- Records for the task
§

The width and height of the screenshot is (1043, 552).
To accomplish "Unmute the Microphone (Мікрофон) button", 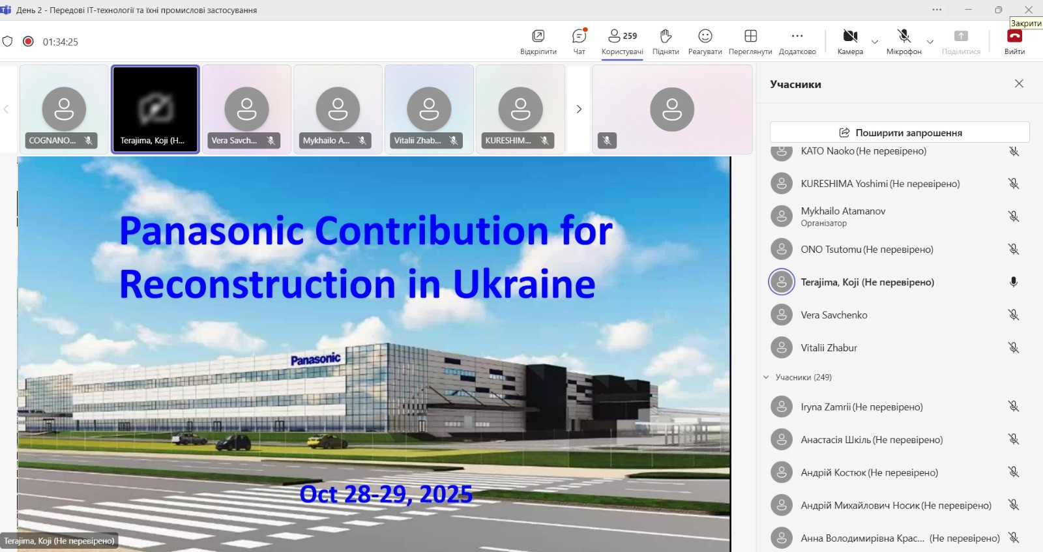I will (903, 36).
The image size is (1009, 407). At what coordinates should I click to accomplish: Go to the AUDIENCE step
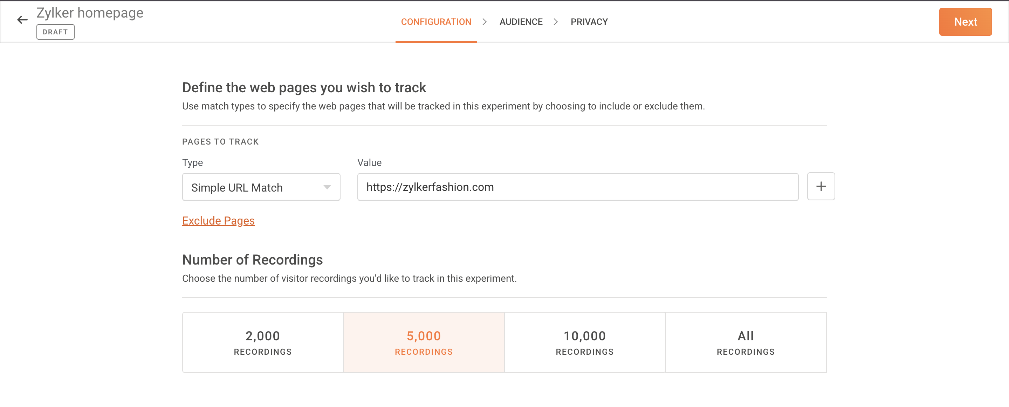pos(521,22)
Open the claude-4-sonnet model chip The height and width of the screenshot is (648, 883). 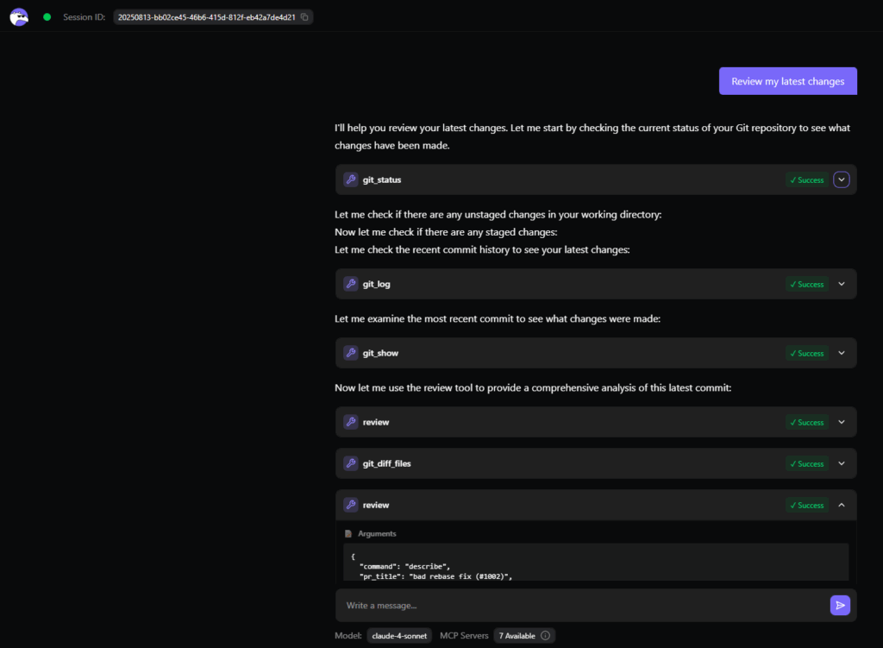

§

- Description of the task
Copy the listing word for word, from the line containing "The image size" through the end of the listing, inclusive. Leave out the pictures.

- Solution
The image size is (1009, 407). At what coordinates should I click to accomplish: Go to the AUDIENCE step
pos(521,22)
Open the claude-4-sonnet model chip The height and width of the screenshot is (648, 883). 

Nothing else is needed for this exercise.